After a while, we just wanted to get home. We listened to a whole bunch of CD’s, but my favorite by far was a new band called Low Vs. Diamond. They’re really great, and we listened to their album three or four times. Listening to the songs now at that link, I was transported back to the trip, talking and laughing and eating ice cream with Drummer.

At one point, we pulled into a rest stop to get some coffee and cookies, and when we went to leave, my car refused to start. It does that occasionally, so we let it cool off for a while, but it still balked when we tried it a second time. Drummer taught me the push-start technique, and there were two guys watching and laughing at us while we pushed the car down the hill toward the on-ramp.
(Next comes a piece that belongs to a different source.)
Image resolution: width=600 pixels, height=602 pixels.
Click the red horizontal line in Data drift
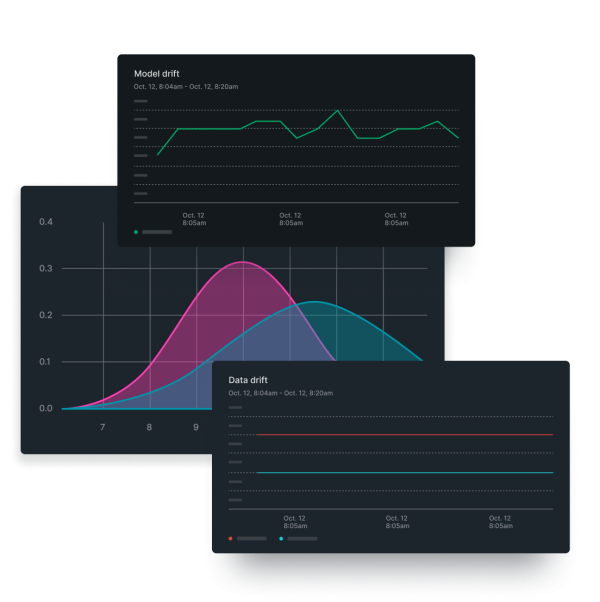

When Drummer told me to pop the clutch, and the car started right up, he yelled triumphantly to the two guys, “That’s how you do it, boys!” and we were back on the road.

We got to Portland around six-thirty, and after dropping off Drummer, I came home to find that there was a house party in my building, planned for eight o’clock, which gave me just enough time to shower and change my sweaty clothes. The party was fun, and the festivities lasted until one a.m., when it seemed to be over, but I found out tonight that there were still people who straggled in as late as two-thirty. The party spilled over into today, in a way, because when I came walking home from work, two of my neighbor friends were sitting outside eating some of the leftover homemade salsa from last night. “Help,” they said, “we need to get rid of this.” I laughed and replied, “You don’t have to tell me twice; I’ll be right back!”

So yeah. Good times all around. It was quite the weekend. Tonight my plan is to watch a DVD (“Heathers”, a brilliant and very dark comedy starring Winona Ryder) and go to bed relatively early, to try and catch up on some well-deserved sleep.